On the morning of 3 May some civilians came into our cellar and begged us to give ourselves up. They were afraid that if soldiers were found in the building they would suffer for it. We said goodbye to Dora and left the cellar. A big Russian with a pistol in his hand took us. We had to walk ahead of him with our hands up. Whenever we passed dead Russian soldiers on the street he would say something in Russian that we did not understand. We were terribly frightened that he was going to shoot us. With my hands up, my ‘Mauthe’ watch that I had been given by my parents for my confirmation in 1944 was soon gone. In my fear, I did not care. I was also wearing a silver signet ring with a death’s head on it of a type that was all the rage with us youngsters. He took the ring, but fortunately did not associate me with the SS because of it. We were taken to a cellar that already contained some captured German soldiers. Frightening rumours were making the rounds, whoever had this or that uniform would be shot straight away, etcetera, but nothing happened. After a short while an officer appeared and climbed on to a table. He said that the war was over, Hitler dead, and we would now just be registered and then sent home. However, it did not work out that way and we began our period of captivity.

Taken prisoner by the Soviets, Schweizer was too frail in body to be of any useful work potential to them, and so was released in November 1945. He trained as a mason before qualifying as an architect and engineer in 1952.

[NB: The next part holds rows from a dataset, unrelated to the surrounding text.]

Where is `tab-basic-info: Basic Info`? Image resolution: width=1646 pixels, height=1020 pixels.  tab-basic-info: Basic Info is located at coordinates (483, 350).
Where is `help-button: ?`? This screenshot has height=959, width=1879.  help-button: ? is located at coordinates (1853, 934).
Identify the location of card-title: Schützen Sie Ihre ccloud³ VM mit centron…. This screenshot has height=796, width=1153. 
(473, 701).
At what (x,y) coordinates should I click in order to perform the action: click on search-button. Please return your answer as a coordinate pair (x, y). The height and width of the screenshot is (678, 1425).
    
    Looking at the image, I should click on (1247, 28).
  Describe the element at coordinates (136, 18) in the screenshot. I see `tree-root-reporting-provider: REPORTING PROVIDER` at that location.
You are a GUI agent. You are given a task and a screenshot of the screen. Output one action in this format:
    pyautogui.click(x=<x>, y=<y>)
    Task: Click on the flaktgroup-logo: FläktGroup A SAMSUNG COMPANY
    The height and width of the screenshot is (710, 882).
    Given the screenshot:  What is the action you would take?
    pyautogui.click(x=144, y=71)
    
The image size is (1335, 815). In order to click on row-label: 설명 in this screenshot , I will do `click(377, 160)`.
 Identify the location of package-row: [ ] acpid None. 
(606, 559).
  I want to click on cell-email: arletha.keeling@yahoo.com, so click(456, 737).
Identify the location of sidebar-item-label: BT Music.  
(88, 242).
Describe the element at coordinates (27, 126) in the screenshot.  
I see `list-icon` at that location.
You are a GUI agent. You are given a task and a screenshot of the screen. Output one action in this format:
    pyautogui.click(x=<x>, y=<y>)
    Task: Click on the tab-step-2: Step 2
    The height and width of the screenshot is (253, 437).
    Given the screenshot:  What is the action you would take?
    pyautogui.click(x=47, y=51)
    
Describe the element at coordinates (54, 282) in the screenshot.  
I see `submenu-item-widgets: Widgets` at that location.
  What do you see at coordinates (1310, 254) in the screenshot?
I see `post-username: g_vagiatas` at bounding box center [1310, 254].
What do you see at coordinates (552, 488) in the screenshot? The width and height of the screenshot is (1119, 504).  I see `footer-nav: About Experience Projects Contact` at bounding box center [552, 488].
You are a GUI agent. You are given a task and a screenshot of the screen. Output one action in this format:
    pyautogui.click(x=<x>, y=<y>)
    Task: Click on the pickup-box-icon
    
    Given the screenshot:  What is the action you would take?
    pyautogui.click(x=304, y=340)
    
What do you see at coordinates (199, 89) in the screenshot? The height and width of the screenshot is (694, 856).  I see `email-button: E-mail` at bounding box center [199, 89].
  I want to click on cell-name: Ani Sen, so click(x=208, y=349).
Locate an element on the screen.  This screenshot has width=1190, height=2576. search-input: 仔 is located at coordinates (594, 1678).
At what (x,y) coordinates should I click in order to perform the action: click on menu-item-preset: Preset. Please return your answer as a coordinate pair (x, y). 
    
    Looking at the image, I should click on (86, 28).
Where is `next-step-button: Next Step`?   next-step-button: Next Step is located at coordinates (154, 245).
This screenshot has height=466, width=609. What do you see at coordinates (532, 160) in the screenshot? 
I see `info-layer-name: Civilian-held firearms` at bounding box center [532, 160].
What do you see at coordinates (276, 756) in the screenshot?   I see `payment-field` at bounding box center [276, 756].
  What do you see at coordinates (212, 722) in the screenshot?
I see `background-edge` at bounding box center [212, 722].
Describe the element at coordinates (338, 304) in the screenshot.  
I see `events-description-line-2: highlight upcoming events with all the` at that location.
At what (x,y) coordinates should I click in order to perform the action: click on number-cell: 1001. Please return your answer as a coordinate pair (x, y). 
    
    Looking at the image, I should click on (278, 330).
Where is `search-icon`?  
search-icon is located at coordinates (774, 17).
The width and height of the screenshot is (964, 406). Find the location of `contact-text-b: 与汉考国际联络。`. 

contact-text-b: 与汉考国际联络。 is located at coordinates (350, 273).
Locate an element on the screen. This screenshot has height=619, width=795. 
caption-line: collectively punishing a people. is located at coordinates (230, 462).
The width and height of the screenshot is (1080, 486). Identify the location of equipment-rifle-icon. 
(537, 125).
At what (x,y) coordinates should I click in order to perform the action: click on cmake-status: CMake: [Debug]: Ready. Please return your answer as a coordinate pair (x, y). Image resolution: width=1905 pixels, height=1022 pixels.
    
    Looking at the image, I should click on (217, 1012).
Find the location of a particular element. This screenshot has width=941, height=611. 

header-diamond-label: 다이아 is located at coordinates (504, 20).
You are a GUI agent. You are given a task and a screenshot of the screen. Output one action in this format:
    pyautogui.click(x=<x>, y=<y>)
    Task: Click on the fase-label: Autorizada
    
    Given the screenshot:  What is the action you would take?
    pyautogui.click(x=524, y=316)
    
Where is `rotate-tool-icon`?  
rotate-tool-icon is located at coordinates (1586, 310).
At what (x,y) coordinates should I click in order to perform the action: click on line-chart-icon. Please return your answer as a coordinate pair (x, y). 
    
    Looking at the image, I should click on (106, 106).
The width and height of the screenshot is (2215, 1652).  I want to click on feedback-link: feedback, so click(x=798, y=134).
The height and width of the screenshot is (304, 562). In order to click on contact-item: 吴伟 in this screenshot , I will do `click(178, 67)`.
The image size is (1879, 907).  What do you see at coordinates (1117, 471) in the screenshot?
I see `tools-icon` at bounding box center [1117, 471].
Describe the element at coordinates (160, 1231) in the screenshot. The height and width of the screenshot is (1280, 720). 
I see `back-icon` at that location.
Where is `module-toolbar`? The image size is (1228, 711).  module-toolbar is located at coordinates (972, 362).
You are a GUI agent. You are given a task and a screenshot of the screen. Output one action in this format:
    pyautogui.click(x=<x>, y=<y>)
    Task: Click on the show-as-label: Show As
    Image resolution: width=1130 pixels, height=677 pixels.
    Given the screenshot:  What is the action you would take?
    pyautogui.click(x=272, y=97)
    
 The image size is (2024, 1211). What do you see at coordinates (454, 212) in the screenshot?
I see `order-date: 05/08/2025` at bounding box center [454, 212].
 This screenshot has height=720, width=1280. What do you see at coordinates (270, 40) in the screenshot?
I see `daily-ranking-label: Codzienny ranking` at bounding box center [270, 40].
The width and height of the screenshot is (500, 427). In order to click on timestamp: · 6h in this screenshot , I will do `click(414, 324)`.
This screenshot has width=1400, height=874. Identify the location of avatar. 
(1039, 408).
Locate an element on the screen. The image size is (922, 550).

Fifteen years later he was entrusted by the East German government with the planning and supervision of construction of a steel rolling mill in North Vietnam. From there he went to work on a project in Czechoslovakia before returning to North Vietnam to construct a glass works. Later he worked on similar projects in Algeria, the Congo, Cuba and East Germany, retiring in 1991. He now lives on the Baltic coast.

TEN

Halbe

HARRY ZVI GLASER

This is part of the quite extraordinary tale of Harry Zvi Glaser, whom I met in 1996 at an annual reunion of survivors of the break-out of the German 9th Army at Halbe, in which some 40,000 troops and accompanying refugees were killed. Most of those present were former Waffen-SS, but Harry had been on the other side, a corporal in the Red Army. A short, slim, bronzed figure armed with a large camera, Harry was happily conversing in imperfect German with his hosts. This was his second visit and clearly he was an honoured guest.

Yet Harry was a Latvian Jew who had fled his countrymen’s persecution ahead of the Nazi invasion and worked as a teenage coalminer in Kazakhstan before volunteering for the Red Army. With the eradication of the German forces in East Prussia, Harry’s 129th Division held an inspiring ceremonial parade at which it received the Order of the Red Banner. Then, after a short rest, the division joined Marshal Zhukov’s 1st Byelorussian Front east of the Oder River opposite Frankfurt/Oder. For two weeks they rested and rehearsed the battle tactics for the forthcoming operation, for which their parent 3rd Army was in reserve. On 26 April, the division reached the outskirts of Berlin.